Date: Fri, 26 Jun 2015 00:33:43 -0700
From: Glen Chiacchieri
Subject: Re: Edlund on analog versus digital
Wow! I had always known intellectually why speech recognition was hard, but these interfaces really make me appreciate how complicated it is, even if you get the phonemes right! Something about hearing the tiny samples of audio and seeing the alternate interpretations really hit me. Neat.

On Thu, Jun 25, 2015 at 9:19 PM, Bret Victor wrote:
I was looking at your "compact lattice" JSON and was curious to see the entire graph, so I made this visualization, derived from yours:


The black boxes are nodes (states) and the purple bars are edges (words).  The phonemes for each edge are below it.

Mouse over things, or click-and-spacebar to start playback.





On Jun 25, 2015, at 12:06 PM, Robert M Ochshorn wrote:

…coming back to Edlund on analog versus digital.

I’ve been trying to extract meaningful intermediate data from Kaldi, and now have a pruned “compact lattice” data structure in JSON and in a form that I mostly understand. This visualization does not yet show the dependencies/edges (which are one of the most important parts!) but I’ve already gained a lot of insight by studying it.

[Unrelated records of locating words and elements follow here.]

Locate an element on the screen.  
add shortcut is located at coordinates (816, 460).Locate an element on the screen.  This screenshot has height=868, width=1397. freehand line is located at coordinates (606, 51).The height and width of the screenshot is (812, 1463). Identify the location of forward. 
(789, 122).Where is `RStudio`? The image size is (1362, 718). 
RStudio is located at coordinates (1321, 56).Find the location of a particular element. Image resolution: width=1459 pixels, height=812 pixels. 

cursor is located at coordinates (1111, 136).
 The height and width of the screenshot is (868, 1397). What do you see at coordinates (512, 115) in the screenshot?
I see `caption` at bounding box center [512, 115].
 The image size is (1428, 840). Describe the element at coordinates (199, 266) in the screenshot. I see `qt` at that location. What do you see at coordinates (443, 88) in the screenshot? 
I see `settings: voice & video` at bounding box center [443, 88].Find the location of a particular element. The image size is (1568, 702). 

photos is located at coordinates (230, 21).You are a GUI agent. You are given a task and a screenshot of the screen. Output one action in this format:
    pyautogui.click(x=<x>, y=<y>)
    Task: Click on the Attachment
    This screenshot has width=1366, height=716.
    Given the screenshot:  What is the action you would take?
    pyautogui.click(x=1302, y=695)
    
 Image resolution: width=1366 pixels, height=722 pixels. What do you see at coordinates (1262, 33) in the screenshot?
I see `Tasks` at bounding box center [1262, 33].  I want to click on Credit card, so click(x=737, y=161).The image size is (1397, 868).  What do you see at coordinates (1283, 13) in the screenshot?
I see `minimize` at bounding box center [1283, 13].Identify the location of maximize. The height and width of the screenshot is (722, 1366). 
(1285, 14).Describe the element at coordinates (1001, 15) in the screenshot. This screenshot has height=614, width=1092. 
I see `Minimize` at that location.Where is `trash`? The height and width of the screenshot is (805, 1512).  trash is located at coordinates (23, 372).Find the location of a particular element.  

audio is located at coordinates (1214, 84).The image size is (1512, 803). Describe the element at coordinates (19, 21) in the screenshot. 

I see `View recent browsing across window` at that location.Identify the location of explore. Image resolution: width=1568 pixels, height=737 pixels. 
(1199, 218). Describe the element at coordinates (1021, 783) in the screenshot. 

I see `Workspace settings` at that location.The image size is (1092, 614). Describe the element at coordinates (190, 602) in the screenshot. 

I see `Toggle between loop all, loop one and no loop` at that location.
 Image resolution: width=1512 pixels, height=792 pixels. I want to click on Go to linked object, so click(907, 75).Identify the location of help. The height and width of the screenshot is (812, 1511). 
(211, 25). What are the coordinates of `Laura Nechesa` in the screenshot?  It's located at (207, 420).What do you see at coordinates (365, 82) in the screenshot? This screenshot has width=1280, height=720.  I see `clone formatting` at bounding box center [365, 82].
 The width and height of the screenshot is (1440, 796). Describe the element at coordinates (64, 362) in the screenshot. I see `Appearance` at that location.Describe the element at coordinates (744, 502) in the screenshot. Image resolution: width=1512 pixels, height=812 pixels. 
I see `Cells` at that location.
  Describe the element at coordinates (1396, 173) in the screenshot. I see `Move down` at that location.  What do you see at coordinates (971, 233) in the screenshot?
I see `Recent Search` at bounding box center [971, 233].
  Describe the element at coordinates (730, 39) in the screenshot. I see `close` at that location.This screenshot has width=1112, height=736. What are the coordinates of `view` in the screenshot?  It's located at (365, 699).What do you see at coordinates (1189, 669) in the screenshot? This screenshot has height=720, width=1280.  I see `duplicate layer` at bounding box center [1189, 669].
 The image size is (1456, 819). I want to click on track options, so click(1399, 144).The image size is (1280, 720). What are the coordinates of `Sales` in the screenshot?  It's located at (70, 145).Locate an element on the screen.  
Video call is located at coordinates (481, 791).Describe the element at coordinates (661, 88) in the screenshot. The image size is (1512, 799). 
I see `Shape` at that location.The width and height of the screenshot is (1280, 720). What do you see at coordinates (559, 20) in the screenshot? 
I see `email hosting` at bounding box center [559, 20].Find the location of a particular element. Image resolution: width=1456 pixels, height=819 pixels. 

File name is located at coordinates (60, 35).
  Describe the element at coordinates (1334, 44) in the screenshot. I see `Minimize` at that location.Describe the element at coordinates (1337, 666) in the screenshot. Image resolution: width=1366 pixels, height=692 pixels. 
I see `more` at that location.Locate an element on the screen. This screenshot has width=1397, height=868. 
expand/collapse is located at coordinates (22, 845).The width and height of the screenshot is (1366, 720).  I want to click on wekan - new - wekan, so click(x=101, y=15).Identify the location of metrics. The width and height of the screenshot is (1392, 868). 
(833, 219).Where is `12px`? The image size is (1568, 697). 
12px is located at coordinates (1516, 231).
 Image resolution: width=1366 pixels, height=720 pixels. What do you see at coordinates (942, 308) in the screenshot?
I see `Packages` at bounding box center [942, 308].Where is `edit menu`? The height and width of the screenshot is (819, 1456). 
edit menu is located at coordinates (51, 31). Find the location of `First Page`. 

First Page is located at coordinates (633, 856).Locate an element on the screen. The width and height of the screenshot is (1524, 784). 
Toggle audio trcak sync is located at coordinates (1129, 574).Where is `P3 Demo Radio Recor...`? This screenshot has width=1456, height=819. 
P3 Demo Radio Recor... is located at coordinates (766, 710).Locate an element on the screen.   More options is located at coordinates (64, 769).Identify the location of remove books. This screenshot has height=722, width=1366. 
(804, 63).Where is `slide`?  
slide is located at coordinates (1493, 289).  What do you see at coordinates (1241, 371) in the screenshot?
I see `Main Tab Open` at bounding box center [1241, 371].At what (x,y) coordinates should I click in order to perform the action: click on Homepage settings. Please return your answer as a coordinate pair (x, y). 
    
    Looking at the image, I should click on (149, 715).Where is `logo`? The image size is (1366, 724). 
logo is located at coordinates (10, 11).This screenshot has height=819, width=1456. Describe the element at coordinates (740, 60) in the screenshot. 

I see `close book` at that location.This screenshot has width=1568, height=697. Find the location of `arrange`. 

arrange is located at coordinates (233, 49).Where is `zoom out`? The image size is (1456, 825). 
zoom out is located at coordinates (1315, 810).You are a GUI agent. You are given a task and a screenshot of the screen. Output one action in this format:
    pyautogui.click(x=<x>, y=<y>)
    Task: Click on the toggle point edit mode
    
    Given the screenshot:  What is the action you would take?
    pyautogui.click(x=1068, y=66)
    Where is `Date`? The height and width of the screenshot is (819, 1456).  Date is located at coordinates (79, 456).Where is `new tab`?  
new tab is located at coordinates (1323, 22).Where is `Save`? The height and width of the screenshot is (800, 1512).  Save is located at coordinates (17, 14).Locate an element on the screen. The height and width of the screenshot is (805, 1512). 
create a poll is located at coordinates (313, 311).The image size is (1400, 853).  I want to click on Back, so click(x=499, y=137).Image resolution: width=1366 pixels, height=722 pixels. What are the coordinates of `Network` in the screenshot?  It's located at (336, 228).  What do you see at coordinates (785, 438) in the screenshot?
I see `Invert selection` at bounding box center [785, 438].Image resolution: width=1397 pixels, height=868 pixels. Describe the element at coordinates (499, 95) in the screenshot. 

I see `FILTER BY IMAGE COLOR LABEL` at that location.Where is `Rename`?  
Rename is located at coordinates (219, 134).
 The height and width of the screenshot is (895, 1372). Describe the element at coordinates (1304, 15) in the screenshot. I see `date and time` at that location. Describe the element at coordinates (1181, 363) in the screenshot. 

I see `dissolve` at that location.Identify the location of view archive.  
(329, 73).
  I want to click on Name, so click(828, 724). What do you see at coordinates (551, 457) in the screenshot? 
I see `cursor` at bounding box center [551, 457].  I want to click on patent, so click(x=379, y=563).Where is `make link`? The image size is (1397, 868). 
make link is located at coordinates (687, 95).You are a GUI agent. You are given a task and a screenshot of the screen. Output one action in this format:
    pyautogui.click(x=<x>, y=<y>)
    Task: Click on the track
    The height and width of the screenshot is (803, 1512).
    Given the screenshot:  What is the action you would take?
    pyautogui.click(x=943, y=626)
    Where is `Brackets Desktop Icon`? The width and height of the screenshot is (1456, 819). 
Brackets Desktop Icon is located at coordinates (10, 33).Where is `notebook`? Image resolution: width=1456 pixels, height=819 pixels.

<Screen Shot 2015-06-25 at 11.58.04 AM.png>


On the top are possible phonemes, and on the bottom possible words, all temporally aligned. I had suspected that changing speakers was screwing up accuracy, but I don’t think I appreciated just how much a difference it makes. This video shows me scrubbing through a transcription where the speaker changes, and then switching to a recording that was trimmed when the second speaker (Edlund) starts. What’s amazing to me is how subjective/contextual even the phonemes are!

Live prototype trained on #1 and #2.

The UI tries to be fairly “alive.” Words/phonemes play when you hover over them, and the “global” razor waits for clicks (and space-bar). Still, I’m haunted by clicks… cross-fade took away the precision I wanted, and it’s so much of a pain in the Web Audio API to get/mess with sample-level data. To be continued… 

-RMO

On Jun 18, 2015, at 4:01 AM, Robert M Ochshorn wrote:

Dave,

I didn’t fully appreciate your choice of subject until now. Of course the transcript is the “digital” form of “analog” speech!

Here we are:

<Screen Shot 2015-06-18 at 3.35.25 AM.png>


It’s by no means perfect, and I think there’s a lot I can do within Kaldi to improve accuracy (I’m pretty sure that I’m messing up the “endpoint detection,” I should be able to automatically figure out when the speaker changes and swap/train models, and I still only have the faintest clue how to make proper use of the lattice structure internal to all of this, &c &c &c), … 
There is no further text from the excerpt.